+++ DATA SUPPLIED +++

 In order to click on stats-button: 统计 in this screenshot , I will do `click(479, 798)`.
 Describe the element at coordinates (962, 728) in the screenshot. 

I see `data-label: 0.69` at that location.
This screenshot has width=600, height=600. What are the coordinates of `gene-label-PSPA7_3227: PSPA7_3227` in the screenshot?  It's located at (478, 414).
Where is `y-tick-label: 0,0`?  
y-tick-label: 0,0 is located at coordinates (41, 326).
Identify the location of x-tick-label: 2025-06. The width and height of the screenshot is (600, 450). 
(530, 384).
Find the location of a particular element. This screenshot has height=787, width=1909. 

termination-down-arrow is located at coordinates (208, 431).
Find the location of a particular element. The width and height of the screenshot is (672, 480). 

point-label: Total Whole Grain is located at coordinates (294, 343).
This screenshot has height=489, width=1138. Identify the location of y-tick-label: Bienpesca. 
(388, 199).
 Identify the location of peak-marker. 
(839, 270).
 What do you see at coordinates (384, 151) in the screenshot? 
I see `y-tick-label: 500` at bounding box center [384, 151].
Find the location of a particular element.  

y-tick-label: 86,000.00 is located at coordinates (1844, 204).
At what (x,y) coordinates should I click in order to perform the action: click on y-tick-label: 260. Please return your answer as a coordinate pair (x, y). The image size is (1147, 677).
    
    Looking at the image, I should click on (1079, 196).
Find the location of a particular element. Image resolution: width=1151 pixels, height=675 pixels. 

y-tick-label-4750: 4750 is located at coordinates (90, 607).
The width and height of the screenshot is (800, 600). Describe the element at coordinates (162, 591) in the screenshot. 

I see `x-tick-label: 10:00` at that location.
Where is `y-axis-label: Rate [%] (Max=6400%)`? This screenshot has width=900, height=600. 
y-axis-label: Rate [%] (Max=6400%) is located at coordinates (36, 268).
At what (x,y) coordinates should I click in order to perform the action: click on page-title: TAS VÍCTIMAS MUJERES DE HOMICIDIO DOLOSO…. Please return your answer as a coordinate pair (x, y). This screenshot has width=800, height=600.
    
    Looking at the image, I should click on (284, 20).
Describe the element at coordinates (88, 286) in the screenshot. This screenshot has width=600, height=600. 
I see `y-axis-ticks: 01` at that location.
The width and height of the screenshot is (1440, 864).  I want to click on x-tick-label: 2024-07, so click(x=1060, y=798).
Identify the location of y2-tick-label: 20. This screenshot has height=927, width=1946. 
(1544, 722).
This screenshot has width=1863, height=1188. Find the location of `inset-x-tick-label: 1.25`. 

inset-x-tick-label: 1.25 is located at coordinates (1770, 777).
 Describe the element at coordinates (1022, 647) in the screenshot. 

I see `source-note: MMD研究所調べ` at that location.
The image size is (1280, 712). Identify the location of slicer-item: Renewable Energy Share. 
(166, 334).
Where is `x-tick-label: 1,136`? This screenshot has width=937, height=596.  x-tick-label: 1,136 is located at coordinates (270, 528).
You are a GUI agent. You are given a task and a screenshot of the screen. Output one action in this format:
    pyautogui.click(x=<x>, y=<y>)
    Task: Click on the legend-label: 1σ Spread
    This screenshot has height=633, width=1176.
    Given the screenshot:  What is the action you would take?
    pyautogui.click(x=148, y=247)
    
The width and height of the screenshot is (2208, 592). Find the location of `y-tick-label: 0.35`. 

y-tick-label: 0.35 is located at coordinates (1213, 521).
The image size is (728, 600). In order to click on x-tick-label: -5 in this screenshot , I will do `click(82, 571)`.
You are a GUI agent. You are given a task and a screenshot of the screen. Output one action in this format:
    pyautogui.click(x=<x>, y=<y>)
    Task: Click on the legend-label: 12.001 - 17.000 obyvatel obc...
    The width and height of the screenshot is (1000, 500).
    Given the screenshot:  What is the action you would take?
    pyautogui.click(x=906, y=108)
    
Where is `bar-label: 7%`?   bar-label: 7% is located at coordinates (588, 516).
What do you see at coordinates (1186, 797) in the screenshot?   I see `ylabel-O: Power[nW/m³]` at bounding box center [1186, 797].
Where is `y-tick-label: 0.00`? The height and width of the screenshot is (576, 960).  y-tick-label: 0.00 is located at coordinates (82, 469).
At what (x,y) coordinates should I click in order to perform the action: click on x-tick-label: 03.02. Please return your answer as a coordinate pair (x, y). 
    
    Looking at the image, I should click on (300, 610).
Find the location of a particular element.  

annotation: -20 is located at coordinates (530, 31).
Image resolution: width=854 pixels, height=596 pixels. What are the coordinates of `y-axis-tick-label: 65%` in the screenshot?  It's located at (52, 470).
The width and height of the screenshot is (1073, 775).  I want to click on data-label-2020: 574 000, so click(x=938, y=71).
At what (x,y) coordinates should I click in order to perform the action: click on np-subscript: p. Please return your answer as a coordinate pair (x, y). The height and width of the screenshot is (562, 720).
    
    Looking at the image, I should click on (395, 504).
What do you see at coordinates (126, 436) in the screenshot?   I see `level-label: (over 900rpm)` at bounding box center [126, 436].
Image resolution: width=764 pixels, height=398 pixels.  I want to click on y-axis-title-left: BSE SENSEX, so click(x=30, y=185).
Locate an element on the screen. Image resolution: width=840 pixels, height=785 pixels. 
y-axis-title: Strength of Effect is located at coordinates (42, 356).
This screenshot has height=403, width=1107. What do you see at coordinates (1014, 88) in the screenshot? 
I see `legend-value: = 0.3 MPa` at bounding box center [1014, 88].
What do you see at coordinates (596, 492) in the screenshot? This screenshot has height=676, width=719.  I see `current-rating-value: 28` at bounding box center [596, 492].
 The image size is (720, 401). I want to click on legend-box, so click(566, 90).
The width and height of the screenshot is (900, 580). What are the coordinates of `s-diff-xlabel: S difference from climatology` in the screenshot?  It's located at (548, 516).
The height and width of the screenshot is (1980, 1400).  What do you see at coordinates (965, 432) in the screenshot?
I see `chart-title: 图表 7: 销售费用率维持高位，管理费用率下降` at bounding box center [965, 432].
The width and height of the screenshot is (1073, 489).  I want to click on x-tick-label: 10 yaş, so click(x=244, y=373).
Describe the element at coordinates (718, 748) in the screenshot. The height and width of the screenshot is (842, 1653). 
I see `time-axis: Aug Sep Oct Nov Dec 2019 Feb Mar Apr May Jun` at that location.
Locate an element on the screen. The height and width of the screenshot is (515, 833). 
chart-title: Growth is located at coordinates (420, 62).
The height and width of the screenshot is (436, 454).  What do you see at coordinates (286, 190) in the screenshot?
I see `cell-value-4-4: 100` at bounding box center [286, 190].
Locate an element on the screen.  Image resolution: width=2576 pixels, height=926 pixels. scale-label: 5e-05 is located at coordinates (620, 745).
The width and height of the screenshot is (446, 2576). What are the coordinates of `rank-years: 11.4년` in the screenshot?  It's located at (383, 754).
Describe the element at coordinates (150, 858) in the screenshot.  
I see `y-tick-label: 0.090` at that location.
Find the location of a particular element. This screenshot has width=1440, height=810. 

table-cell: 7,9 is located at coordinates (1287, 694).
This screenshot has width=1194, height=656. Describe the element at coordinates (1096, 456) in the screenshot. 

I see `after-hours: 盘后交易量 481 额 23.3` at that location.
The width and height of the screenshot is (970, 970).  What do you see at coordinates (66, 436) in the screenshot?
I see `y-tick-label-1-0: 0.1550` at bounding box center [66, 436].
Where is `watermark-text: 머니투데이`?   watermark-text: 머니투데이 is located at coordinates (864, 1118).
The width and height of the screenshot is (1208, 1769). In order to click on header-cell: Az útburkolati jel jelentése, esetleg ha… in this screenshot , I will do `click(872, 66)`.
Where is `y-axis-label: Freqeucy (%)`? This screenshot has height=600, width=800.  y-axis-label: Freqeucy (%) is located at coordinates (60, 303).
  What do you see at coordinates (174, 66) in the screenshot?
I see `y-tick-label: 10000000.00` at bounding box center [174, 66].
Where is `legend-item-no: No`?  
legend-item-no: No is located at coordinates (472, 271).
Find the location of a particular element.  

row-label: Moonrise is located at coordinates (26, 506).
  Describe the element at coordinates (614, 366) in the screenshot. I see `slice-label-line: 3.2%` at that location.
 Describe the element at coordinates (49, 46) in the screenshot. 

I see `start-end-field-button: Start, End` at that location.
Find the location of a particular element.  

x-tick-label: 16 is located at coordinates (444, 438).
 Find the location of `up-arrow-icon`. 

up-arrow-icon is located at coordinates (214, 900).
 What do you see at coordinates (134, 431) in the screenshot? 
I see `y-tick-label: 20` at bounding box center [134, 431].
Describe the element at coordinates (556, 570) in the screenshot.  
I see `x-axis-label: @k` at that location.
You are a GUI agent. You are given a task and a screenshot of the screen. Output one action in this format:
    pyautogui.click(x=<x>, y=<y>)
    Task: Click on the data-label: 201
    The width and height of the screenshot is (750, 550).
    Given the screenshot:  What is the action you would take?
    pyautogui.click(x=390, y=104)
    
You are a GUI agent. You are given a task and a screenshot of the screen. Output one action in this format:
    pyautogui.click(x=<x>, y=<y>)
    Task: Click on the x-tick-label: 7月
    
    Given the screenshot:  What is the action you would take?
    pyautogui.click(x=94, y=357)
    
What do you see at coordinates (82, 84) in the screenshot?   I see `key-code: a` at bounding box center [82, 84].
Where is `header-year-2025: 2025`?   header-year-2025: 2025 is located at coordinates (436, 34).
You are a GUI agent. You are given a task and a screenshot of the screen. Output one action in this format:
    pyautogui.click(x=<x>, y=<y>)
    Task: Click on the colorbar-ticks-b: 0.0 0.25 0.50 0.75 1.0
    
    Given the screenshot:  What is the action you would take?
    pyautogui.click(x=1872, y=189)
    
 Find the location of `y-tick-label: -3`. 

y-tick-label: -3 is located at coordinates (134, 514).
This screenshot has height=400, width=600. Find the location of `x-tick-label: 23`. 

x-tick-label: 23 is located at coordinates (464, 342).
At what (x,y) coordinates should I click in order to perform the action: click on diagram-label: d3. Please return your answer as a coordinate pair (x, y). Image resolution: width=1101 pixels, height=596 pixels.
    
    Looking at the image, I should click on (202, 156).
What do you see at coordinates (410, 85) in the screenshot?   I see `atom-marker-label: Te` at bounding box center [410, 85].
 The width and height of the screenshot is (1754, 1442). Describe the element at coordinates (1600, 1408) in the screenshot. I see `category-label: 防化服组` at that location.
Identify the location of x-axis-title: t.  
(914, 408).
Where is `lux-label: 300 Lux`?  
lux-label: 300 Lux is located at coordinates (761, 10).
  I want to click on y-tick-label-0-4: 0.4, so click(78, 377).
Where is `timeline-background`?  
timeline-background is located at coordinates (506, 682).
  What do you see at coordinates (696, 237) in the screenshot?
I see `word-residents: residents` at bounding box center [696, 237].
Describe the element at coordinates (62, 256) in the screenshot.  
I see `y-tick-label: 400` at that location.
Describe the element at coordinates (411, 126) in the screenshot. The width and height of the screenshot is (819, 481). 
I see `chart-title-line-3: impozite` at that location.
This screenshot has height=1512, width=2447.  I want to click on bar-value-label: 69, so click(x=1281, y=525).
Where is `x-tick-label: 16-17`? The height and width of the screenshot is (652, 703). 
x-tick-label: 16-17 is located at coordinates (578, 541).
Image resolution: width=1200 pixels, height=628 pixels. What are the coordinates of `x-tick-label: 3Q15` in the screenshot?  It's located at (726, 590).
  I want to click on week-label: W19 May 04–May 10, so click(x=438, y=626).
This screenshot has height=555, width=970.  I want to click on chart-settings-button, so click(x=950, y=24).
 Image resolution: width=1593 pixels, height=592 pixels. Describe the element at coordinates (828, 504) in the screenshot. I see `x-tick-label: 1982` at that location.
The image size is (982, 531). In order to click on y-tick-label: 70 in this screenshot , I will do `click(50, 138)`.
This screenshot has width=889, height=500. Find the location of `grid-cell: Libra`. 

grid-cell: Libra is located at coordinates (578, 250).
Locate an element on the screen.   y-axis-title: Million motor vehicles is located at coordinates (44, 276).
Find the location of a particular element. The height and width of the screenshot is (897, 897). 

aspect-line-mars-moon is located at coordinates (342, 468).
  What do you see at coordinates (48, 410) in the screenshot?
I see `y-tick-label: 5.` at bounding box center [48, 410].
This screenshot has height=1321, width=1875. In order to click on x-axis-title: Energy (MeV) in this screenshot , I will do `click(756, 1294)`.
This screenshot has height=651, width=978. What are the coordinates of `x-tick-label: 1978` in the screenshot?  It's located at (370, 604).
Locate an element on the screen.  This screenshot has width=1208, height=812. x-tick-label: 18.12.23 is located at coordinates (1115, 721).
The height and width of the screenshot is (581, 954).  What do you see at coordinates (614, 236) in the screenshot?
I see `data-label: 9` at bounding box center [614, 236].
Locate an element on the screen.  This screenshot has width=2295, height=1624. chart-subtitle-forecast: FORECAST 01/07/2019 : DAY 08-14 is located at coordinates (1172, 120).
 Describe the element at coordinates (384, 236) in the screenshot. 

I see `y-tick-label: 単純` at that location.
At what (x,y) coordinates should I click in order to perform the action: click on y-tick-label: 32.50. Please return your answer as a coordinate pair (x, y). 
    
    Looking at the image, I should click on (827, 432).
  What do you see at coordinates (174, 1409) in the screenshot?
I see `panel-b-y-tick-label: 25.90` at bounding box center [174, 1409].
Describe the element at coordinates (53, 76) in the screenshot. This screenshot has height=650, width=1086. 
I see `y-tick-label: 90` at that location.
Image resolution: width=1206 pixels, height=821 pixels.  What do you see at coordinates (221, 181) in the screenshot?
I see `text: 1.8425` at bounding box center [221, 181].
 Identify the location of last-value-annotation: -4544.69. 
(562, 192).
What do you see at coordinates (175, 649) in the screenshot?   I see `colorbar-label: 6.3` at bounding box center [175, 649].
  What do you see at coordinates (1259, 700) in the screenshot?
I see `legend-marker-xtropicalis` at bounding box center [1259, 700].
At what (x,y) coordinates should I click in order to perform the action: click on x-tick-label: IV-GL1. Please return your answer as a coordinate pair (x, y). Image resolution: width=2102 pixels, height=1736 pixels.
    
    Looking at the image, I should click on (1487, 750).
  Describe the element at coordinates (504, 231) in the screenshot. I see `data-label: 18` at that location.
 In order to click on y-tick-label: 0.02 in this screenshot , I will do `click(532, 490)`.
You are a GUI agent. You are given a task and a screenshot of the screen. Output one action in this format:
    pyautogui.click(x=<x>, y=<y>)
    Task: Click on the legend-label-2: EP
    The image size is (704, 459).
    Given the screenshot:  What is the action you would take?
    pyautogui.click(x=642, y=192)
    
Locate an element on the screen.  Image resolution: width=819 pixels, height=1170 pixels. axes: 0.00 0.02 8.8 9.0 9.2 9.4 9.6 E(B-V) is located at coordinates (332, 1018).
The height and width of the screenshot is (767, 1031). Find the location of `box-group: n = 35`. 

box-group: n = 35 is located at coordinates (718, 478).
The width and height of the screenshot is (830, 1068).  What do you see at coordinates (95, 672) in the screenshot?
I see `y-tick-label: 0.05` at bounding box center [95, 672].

+++

### ASSIGNMENT
Copy the records verbatim, from the beginning of the records through the line containing "Looking at the image, I should click on (1079, 196).", with both ends included.

### SOLUTION TO THE EXERCISE
 In order to click on stats-button: 统计 in this screenshot , I will do `click(479, 798)`.
 Describe the element at coordinates (962, 728) in the screenshot. 

I see `data-label: 0.69` at that location.
This screenshot has width=600, height=600. What are the coordinates of `gene-label-PSPA7_3227: PSPA7_3227` in the screenshot?  It's located at (478, 414).
Where is `y-tick-label: 0,0`?  
y-tick-label: 0,0 is located at coordinates (41, 326).
Identify the location of x-tick-label: 2025-06. The width and height of the screenshot is (600, 450). 
(530, 384).
Find the location of a particular element. This screenshot has height=787, width=1909. 

termination-down-arrow is located at coordinates (208, 431).
Find the location of a particular element. The width and height of the screenshot is (672, 480). 

point-label: Total Whole Grain is located at coordinates (294, 343).
This screenshot has height=489, width=1138. Identify the location of y-tick-label: Bienpesca. 
(388, 199).
 Identify the location of peak-marker. 
(839, 270).
 What do you see at coordinates (384, 151) in the screenshot? 
I see `y-tick-label: 500` at bounding box center [384, 151].
Find the location of a particular element.  

y-tick-label: 86,000.00 is located at coordinates (1844, 204).
At what (x,y) coordinates should I click in order to perform the action: click on y-tick-label: 260. Please return your answer as a coordinate pair (x, y). The image size is (1147, 677).
    
    Looking at the image, I should click on (1079, 196).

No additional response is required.